Insightly is commonly used to manage contacts and track sales progress alongside tasks and follow-ups. It is often used by teams that want to connect customer records with the work that happens next, such as tracking what needs to be done and when. A CRM like this is often part of a system for staying organized across multiple deals.

For a landscape company, it can be associated with keeping the sales side aligned with the steps that lead to booked work. If you manage both one-time projects and ongoing maintenance, a CRM can help you track what was sold, what has been discussed, and what still needs confirmation.

It can also help when you work with property managers who oversee multiple locations. Keeping records connected to the right contacts and notes can reduce confusion when the same person calls about different properties and different service needs.

monday.com Sales CRM

monday.com Sales CRM is commonly used by teams that want a flexible way to track sales activity and customer information. It is often used to set up boards or views that match a team’s process, then track tasks, status changes, and next steps. People often use it to keep sales work visible and shared across a team.

In a landscape business, this can connect well to the way crews and office staff coordinate. Even though a CRM focuses on the customer and sales side, the ability to organize steps can help you track where each estimate stands and what information is still missing before a job can be confirmed.

It is also commonly associated with planning and coordination.
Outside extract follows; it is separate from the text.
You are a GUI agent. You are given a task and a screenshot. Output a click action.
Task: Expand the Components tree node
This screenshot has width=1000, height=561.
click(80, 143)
A landscape company might use it to keep a clear view of open opportunities, needed follow-ups, and customer requests, so the team stays aligned as leads come in throughout the week.

Nimble

Nimble is commonly used for relationship-focused contact management and staying organized with communication. People often use it to keep clean contact records and notes tied to conversations and follow-ups. A CRM like this is often used when relationships and responsiveness are key parts of winning work.

For a landscape company, Nimble can be connected to staying on top of homeowner and property manager communication, especially when referrals and repeat work matter. It can help you keep a record of what you last discussed, what you promised to send, and when you should check back.

It can also support a more personal approach, where you want to remember small details like preferred service times, gate access notes, or the customer’s priorities. Keeping these details stored in a CRM can make follow-ups feel more consistent and reduce mistakes.

How to choose

Start by mapping your real workflow from lead to booked work. Write down the steps you already use, such as: new inquiry, first response, site visit, quote, follow-up, approval, and scheduling. A CRM is easier to keep updated when its stages match how your team actually works, not how you wish it worked.

Next, think about who will use the CRM day to day. Office staff may need fast contact lookup and call notes. Estimators may need a simple way to record property details and what was discussed on-site. If a tool is too complex for your team to update, important info can end up missing, which defeats the purpose of using a CRM.

Also consider what information matters most for your landscaping business. Some teams care most about lead source and follow-up dates. Others care about property notes, service preferences, and keeping a clean history of what was promised. Choose a setup that makes those key details easy to capture during normal work, not only at the end of the day.

Finally, plan for consistency. Decide simple rules like where you store notes, how you name deals, and when you close out won or lost opportunities. A CRM becomes more useful over time when everyone records information in the same way, so reporting and customer service stay clear.

Conclusion

A CRM can help a landscape company stay organized by keeping leads, customer details, and follow-ups in one place. The tools listed above are all common options people consider, and each can support a structured way to move inquiries toward scheduled work.

When looking for the best crm for landscape company needs, focus on fit: a process your team will actually use, information that reflects how you sell and serve customers, and a setup that stays easy to maintain as your business grows.